* _RECORDS FOR THE EXERCISE_
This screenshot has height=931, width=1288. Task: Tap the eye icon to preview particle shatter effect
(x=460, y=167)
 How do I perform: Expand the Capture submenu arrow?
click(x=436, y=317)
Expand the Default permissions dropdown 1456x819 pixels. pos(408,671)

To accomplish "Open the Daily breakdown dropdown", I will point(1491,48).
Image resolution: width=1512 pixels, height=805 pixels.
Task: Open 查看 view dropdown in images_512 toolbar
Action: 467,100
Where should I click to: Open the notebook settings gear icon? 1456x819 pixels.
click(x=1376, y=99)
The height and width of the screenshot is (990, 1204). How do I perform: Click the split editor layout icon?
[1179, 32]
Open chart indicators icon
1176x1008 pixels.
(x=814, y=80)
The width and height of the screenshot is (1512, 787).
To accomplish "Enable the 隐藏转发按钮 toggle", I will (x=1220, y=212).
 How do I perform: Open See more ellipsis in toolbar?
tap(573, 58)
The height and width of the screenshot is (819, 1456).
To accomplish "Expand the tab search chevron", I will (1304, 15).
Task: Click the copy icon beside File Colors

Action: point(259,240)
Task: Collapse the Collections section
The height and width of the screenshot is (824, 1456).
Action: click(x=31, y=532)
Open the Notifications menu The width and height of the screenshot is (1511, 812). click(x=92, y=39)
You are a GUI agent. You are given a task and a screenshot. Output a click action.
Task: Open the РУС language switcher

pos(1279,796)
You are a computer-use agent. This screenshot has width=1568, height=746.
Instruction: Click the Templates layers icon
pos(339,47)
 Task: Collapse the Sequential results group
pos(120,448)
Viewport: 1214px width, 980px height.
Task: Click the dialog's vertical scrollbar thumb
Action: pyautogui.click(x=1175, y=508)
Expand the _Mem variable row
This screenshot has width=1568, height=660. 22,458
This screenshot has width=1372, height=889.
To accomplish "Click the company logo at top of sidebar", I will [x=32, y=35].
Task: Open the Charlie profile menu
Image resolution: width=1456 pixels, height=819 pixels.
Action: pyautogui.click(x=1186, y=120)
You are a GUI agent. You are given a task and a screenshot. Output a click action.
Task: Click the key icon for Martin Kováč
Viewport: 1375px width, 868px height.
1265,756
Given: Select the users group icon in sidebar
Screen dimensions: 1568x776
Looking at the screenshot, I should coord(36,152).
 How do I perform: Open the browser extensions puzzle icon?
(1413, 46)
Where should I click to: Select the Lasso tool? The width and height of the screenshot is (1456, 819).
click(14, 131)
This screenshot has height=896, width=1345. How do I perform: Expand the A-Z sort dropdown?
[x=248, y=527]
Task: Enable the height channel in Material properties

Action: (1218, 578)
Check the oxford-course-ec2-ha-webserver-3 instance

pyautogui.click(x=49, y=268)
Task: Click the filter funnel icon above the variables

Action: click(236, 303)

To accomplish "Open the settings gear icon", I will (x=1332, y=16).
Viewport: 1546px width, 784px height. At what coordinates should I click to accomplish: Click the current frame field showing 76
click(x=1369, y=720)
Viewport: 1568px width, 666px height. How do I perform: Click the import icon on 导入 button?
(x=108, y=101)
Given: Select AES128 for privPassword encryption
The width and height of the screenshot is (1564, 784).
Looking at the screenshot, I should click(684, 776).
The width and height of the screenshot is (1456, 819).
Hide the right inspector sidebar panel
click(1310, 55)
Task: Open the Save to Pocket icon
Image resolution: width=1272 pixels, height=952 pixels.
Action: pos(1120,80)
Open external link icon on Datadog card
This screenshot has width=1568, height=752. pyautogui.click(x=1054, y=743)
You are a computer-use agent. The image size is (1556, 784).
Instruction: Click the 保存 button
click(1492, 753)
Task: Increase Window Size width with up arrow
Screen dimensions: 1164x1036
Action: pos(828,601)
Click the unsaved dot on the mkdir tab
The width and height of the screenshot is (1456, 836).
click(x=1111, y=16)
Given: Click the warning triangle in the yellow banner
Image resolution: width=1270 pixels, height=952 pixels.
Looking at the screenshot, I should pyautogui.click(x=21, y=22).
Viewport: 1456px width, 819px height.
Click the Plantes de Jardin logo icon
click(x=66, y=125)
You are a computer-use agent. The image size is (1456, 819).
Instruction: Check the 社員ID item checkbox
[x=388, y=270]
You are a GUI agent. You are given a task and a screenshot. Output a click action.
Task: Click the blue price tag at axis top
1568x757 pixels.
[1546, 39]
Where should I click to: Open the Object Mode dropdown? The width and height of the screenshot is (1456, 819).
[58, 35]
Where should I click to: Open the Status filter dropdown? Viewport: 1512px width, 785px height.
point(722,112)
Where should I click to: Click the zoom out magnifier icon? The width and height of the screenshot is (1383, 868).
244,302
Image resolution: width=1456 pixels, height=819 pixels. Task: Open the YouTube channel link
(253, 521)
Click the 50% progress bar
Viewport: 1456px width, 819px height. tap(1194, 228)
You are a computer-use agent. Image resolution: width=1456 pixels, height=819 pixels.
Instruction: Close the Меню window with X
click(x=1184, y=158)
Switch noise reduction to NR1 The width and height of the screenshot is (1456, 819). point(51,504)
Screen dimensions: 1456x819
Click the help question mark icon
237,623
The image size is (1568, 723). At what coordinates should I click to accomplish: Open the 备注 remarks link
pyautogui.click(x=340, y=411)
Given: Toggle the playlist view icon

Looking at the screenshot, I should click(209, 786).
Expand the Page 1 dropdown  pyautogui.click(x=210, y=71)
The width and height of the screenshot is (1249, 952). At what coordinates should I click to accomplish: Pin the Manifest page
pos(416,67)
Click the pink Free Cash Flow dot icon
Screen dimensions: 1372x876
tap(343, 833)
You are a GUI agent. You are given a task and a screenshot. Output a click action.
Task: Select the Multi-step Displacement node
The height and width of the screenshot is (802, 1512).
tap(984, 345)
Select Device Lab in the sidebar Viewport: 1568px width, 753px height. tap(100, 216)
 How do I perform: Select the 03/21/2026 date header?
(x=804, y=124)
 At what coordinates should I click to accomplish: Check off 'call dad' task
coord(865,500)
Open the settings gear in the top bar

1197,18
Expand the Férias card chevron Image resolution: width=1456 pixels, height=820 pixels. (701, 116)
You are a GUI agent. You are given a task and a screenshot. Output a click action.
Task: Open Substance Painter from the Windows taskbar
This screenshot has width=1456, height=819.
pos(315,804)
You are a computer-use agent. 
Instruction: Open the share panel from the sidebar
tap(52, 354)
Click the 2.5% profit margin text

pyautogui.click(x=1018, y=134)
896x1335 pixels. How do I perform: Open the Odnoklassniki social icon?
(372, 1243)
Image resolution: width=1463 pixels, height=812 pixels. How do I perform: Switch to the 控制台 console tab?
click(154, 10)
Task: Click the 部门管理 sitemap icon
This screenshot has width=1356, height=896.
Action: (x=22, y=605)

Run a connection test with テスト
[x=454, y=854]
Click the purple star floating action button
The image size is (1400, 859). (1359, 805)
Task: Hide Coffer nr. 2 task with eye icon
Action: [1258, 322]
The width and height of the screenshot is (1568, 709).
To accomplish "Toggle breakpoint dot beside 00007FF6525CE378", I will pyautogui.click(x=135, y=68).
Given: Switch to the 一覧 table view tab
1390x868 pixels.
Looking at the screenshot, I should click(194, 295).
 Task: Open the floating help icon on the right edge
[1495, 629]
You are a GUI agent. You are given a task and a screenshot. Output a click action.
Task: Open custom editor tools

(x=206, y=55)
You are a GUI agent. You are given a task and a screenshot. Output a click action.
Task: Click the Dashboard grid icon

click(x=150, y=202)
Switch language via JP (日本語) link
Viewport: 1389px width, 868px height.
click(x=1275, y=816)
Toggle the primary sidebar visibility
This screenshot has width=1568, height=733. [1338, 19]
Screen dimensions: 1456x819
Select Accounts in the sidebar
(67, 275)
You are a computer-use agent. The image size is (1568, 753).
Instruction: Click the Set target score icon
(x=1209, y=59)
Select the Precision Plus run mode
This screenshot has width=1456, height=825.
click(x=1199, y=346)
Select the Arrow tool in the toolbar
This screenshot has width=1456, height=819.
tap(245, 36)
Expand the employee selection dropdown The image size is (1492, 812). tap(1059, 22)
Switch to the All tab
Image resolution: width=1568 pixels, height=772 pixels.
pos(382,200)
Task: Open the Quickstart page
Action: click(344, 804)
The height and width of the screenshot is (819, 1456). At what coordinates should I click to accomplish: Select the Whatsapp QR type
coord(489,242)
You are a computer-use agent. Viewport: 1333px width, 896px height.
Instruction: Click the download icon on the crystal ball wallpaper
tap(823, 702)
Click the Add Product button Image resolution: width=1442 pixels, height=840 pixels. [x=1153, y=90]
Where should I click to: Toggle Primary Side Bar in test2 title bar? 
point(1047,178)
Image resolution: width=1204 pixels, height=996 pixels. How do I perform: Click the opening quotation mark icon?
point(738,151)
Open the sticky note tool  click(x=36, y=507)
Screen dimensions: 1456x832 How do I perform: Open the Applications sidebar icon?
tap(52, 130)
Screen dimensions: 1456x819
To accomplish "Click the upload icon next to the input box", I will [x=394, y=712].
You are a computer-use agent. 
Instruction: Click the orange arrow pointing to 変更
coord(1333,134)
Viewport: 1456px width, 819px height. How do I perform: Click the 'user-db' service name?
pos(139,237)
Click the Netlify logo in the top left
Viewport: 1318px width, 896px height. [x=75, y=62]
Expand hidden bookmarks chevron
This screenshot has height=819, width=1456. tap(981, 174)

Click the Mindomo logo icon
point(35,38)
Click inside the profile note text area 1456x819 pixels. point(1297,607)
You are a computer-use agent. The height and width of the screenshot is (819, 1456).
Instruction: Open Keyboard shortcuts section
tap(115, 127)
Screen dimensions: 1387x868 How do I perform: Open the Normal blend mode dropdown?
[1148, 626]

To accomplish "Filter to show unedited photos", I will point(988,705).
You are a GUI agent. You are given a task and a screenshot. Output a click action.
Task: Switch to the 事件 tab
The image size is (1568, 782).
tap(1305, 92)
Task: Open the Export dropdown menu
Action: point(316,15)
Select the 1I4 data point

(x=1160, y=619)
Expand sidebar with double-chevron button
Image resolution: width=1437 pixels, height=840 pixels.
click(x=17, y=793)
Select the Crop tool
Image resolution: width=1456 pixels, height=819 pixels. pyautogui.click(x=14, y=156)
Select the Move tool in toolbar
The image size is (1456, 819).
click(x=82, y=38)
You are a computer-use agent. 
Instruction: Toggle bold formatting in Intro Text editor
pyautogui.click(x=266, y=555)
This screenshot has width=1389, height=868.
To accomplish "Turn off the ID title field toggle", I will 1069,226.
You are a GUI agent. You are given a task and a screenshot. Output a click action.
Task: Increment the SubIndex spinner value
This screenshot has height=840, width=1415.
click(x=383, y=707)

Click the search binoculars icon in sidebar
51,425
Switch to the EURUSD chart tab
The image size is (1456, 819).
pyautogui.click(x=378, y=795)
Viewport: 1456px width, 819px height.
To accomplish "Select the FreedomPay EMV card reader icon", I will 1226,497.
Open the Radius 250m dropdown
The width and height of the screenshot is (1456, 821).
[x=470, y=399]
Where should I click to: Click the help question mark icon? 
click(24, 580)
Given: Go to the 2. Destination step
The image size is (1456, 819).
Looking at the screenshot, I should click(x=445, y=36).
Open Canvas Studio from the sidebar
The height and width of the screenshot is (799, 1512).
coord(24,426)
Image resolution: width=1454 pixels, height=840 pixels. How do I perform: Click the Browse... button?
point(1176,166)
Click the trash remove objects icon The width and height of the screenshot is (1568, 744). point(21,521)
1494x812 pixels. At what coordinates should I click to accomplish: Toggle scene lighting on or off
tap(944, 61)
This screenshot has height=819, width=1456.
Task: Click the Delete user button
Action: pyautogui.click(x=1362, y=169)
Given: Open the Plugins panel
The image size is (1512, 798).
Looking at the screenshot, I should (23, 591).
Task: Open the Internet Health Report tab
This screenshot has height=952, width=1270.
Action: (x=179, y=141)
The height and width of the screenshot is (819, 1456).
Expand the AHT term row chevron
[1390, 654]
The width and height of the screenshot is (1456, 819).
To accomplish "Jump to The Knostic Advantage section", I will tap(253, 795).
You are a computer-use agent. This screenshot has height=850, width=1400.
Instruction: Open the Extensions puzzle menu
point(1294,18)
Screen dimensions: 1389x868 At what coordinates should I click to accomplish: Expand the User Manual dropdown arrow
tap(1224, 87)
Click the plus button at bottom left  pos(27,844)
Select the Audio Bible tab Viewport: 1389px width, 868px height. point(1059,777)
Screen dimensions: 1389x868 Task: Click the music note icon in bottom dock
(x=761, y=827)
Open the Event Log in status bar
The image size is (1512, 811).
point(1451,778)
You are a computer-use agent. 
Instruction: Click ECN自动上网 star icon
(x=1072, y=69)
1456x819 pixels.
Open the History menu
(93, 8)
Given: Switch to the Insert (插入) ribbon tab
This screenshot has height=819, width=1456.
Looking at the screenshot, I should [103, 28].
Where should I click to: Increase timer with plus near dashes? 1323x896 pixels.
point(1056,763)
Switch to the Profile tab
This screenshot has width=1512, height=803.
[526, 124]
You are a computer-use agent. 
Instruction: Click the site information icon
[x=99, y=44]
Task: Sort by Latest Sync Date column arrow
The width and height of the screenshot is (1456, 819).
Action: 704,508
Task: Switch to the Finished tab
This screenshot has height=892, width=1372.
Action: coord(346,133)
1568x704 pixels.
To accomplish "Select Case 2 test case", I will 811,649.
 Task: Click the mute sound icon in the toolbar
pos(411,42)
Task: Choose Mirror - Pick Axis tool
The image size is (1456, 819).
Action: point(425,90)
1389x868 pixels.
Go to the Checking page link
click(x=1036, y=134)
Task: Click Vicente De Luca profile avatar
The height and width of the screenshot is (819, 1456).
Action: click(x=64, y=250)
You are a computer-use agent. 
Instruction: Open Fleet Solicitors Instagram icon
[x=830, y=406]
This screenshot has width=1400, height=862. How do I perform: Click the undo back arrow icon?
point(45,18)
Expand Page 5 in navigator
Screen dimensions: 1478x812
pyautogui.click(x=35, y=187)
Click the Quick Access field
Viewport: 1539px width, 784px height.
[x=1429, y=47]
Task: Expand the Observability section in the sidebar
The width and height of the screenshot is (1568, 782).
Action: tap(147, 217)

* _WORK INSTRUCTIONS_
The stretch of entries above that starts with the line containing "Instruction: Open the Extensions puzzle menu" and goes on through the line containing "Given: Switch to the Insert (插入) ribbon tab" is to be transcribed exactly, and no other line is to be transcribed.

* _PROBLEM SOLUTION_
Instruction: Open the Extensions puzzle menu
point(1294,18)
Screen dimensions: 1389x868 At what coordinates should I click to accomplish: Expand the User Manual dropdown arrow
tap(1224, 87)
Click the plus button at bottom left  pos(27,844)
Select the Audio Bible tab Viewport: 1389px width, 868px height. point(1059,777)
Screen dimensions: 1389x868 Task: Click the music note icon in bottom dock
(x=761, y=827)
Open the Event Log in status bar
The image size is (1512, 811).
point(1451,778)
You are a computer-use agent. 
Instruction: Click ECN自动上网 star icon
(x=1072, y=69)
1456x819 pixels.
Open the History menu
(93, 8)
Given: Switch to the Insert (插入) ribbon tab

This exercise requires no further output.